Migrating From AWS to GCP: Part 2

This is part 2 of my series on Migrating from AWS to GCP. We break up the problem into three domains of Network, Application and Databases. You can view Part 1 here where we discuss the network plane. In this post, we cover the Application domain.

Introduction

In reality, the amount of work involved in this phase will depend on how good the design of your existing systems are and how well they follow the SDLC best practices. It also depends on how much your existing infrastructure and application code are tied to the cloud provider you currently use, e.g. AWS in this case. We don’t necessarily consider this as ‘bad practice’; writing code with specific cloud SDKs often makes sense in the normal course of business. Though, it can and will make migration more difficult.

People rarely think about portability of their software between cloud providers until…well… when they need to. And arguably that’s how it should be, as otherwise it will unnecessarily prolong the development lifecycle for not much daily business gain.

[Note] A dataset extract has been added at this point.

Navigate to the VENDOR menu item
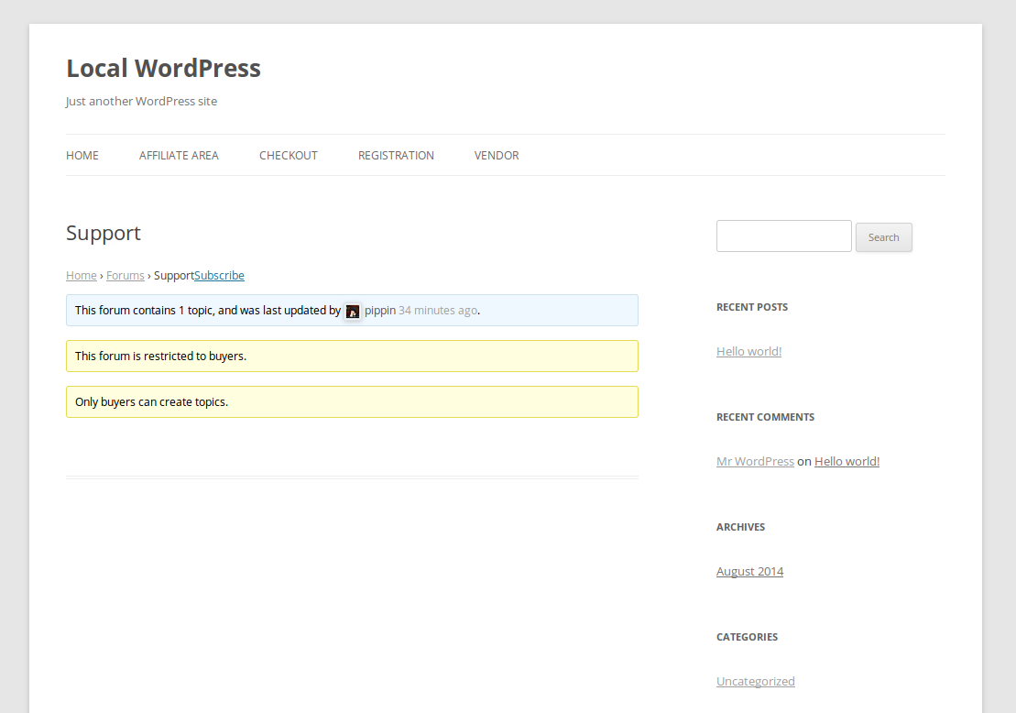This screenshot has height=713, width=1016. click(x=497, y=156)
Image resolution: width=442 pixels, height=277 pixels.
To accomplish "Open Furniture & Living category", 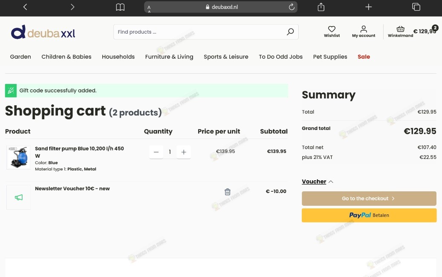I will tap(169, 57).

It’s outside the scope of this post to go through those challenges in detail because our job is to focus on the infrastructure components. We’ll briefly touch on the high levels of microservice design practices and also glance over Infrastructure-as-Code (IaC) changes between providers, but that’s about it. That said, we aim to publish a separate series on software design patterns including Microservices and what you as a Cloud Engineer need to be aware of to be effective in those conversations, so stay tuned!

The good, the bad…

As said above, ideally micro service design patterns and practices are followed in your existing infrastructure. For instance:

Config management is separate to code and handled using Environment Variables. This is important for portability of the software and means you can reuse the same container image / deployment blueprint and would just have to update their config to point to the new systems (in this case in GCP for example).
Services are self-contained and have no hard dependencies on each other (or at least that’s kept to a reasonable minimum) — this helps distributing and “parallelising” the migration workload across different teams/owners as opposed to creating huge dependency trees and waterfall planning models with long “Blocked” cycles.
Services are stateless, meaning they can be hosted in ephemeral containers that can go up and down while still able to restore their previous state. This makes transitioning easier since a new service can be brought up in either environments without worrying about maintaining a consistent state. However, over-engineered caching or peculiar I/O usage patterns may complicate things. Or for instance, connection pools and their interaction with infrastructure components such as brokers (RabbitMQ and Kafka differ on this) should be analyzed carefully, as adding consumer groups to these components can cause re-balancing of queues or consumer groups. A good litmus test for statelessness and portability of the systems is to randomly kill their pods and verify that the application continues to work as expected.
Logs should be streamed to STDOUT and ideally in a JSON format instead of a local log file. This makes it easier to switch between cloud providers like GCP and AWS's Cloud Logging and CloudWatch, which read from their nodes' STDOUT and forward the logs into their logging systems. By doing this, logging becomes more portable and decoupled from the underlying driver, resulting in a more unified transition experience.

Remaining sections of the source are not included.